▶ _SOURCE DATA_:
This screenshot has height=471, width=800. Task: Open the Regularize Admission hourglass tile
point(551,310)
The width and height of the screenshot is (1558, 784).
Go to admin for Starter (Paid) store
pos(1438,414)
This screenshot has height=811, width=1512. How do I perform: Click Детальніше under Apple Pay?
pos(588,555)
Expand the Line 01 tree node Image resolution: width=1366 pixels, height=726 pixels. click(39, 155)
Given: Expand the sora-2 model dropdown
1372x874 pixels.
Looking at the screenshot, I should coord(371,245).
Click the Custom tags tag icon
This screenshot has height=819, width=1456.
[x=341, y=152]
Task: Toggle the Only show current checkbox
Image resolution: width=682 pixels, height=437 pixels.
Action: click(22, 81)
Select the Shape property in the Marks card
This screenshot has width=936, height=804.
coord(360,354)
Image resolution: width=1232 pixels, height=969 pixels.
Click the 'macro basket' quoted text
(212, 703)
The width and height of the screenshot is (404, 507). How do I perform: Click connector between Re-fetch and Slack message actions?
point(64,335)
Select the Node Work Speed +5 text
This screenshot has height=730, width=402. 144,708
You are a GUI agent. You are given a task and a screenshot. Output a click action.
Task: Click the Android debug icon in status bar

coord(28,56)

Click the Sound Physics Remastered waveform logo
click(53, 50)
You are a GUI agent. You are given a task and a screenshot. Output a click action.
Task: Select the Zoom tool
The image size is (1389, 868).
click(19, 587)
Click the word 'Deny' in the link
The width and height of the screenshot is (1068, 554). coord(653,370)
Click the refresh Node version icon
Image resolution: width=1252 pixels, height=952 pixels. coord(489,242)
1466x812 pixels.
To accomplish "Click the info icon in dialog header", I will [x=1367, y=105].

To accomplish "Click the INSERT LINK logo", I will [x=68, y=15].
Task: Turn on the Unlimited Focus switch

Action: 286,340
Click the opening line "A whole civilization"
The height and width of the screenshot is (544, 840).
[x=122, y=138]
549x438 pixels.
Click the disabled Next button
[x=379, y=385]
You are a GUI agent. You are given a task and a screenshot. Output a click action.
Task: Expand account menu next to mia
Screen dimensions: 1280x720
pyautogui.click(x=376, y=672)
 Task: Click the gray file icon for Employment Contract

▶ _WHAT THE TASK REQUIRES_: Locate each line in the rows above that contains the word "icon" and copy those lines out in full.

▶ _WRITTEN RESPONSE_:
Click the Custom tags tag icon
Task: Click the Android debug icon in status bar
Click the refresh Node version icon
To accomplish "Click the info icon in dialog header", I will [x=1367, y=105].
 Task: Click the gray file icon for Employment Contract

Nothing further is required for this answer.